**AIM 1:**
Answer these questions about the comment thread on tape reels.
(a) Which song title does folksnake give in place of "The Lonely Bull"?
(b) At what speed were the reels recorded?
(c) What brand name did the second reel have?
**AIM 2:** Quote the passage of the comment thread on tape reels that begins with the words "I'm trying to" and ends after the words "now. Thanks, Otis!".

**TEXT EXTRACT:**
· · · · ·
Thanks for everything, ALEX.

folksnake

Great stuff! Sadly, it reminds me of the reels I have my basement.

By the way--that's "A Taste of Honey", not "The Lonely Bull". The Herb Alpert stuff can sort of blur, it's true...

Sammy Reed

I'm trying to take some steps to get that song title corrected. Sorry about that.

xopher.tm

The "The Lonely Bull" (A Taste of Honey) link is now 404.

Sammy Reed

Everything's fixed now. Thanks, Otis!

snarfdude

curious as to the specific reels...are as they are pictured? or different? pro recordings? they sound it, maybe 15ips 2 track 10.5 inch reels? though the noisy ones definitely sound like dubs

Sammy Reed

The reels were a couple of store-bought 7-in. reels, recorded at 7 1/2 IPS. The second one had the brand name of Shamrock (which indicates: not even Irish), but the first reel's box is more interesting to me. The brand name is Jack Fives, and the box has a drawing of playing cards that are a jack and 4 5's. I think I'm gonna scan these boxes and see if they can't be put here instead of that 10-in. reel picture, which I didn't put here at all.
· · · · ·
**DATASET SECTION:**
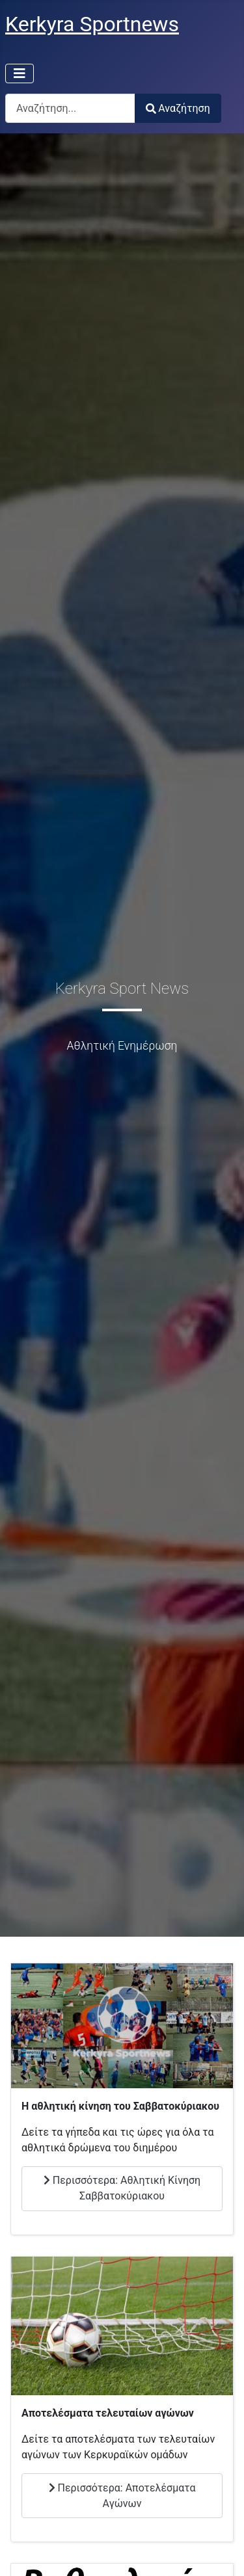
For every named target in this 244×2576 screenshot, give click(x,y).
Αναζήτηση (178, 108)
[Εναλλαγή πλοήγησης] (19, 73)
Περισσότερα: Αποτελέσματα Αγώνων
· · · · ·
**FINAL RESULT 1:**
(a) "A Taste of Honey"
(b) 7 1/2 IPS
(c) Shamrock

**FINAL RESULT 2:**
I'm trying to take some steps to get that song title corrected. Sorry about that.

xopher.tm

The "The Lonely Bull" (A Taste of Honey) link is now 404.

Sammy Reed

Everything's fixed now. Thanks, Otis!